Threads within a warp (actually a half-warp, but if you get it right for warps then you're safe on the next generation too) fetch data from the memory together, so if you can ensure that all threads fetch data within the same 'segment' then you will only pay one memory transaction and if they all fetch from random addresses then you will pay 32 memory transactions. See the Advanced CUDA C presentation for details on this, but only when you are ready!
Threads within a warp (again half-warp on current GPUs) access shared memory together and if you're not careful you will have 'bank conflicts' where the threads have to queue up behind each other to access the memories.
So having understood what a warp is, the final point is how the blocks and grid are mapped onto the GPU.
Each block will start on one SM and will remain there until it has completed. As soon as it has completed it will retire and another block can be launched on the SM. It's this dynamic scheduling that gives the GPUs the scalability - if you have one SM then all blocks run on the same SM on one big queue, if you have 30 SMs then the blocks will be scheduled across the SMs dynamically. So you should ensure that when you launch a GPU function your grid is composed of a large number of blocks (at least hundreds) to ensure it scales across any GPU.

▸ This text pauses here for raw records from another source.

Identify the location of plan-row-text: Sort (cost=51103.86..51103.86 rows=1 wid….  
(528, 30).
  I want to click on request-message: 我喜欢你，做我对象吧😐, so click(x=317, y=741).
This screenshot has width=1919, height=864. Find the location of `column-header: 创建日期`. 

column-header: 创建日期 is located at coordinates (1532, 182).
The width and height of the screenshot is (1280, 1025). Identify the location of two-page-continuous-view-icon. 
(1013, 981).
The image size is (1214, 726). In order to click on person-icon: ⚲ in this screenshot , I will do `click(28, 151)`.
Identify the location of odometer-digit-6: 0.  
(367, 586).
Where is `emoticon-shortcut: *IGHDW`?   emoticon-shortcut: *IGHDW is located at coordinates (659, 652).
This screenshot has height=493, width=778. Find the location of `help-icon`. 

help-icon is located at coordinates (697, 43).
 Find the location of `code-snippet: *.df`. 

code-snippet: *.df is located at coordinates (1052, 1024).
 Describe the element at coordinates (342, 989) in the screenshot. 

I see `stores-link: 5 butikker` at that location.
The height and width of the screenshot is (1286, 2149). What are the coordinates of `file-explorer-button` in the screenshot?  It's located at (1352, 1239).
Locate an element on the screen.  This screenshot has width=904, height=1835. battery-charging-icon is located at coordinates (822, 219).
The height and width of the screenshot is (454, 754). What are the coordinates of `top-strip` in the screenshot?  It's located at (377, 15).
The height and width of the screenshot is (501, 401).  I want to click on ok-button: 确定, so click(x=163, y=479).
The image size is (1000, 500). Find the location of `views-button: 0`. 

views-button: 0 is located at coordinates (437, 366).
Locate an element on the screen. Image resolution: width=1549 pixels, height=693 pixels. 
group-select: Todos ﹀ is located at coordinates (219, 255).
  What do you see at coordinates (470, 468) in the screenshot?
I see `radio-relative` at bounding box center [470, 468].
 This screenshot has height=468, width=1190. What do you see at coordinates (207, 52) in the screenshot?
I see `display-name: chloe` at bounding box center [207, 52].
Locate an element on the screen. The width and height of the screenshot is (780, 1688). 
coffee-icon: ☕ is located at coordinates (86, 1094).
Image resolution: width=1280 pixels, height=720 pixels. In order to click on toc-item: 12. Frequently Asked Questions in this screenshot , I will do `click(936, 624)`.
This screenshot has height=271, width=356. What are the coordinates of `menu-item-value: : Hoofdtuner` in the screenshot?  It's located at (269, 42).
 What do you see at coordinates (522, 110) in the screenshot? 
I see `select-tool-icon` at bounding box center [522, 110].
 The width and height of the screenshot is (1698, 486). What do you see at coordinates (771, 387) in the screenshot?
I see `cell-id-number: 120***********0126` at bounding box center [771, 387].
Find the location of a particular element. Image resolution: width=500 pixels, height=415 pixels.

The final point to make is that an SM can execute more than one block at any given time. This explains why a SM can handle 768 threads (or more in some GPUs) while a block is only up to 512 threads (currently). Essentially, if the SM has the resources available (registers and shared memory) then it will take on additional blocks (up to 8). The Occupancy Calculator spreadsheet (included with the SDK) will help you determine how many blocks can execute at any moment.
Sorry for the brain dump, watch the webinars - it'll be easier!
It's a little confusing at first, but it helps to know that each SP does something like 4 way SMT - it cycles through 4 threads, issuing one instruction per clock, with a 4 cycle latency on each instruction. So that's how you get 32 threads per warp running on 8 SPs.
Rather than go through all the rest of the stuff with warps, blocks, threads, etc, I'll refer you to the nVidia CUDA Forums, where this kind of question crops up regularly and there are already some good explanations.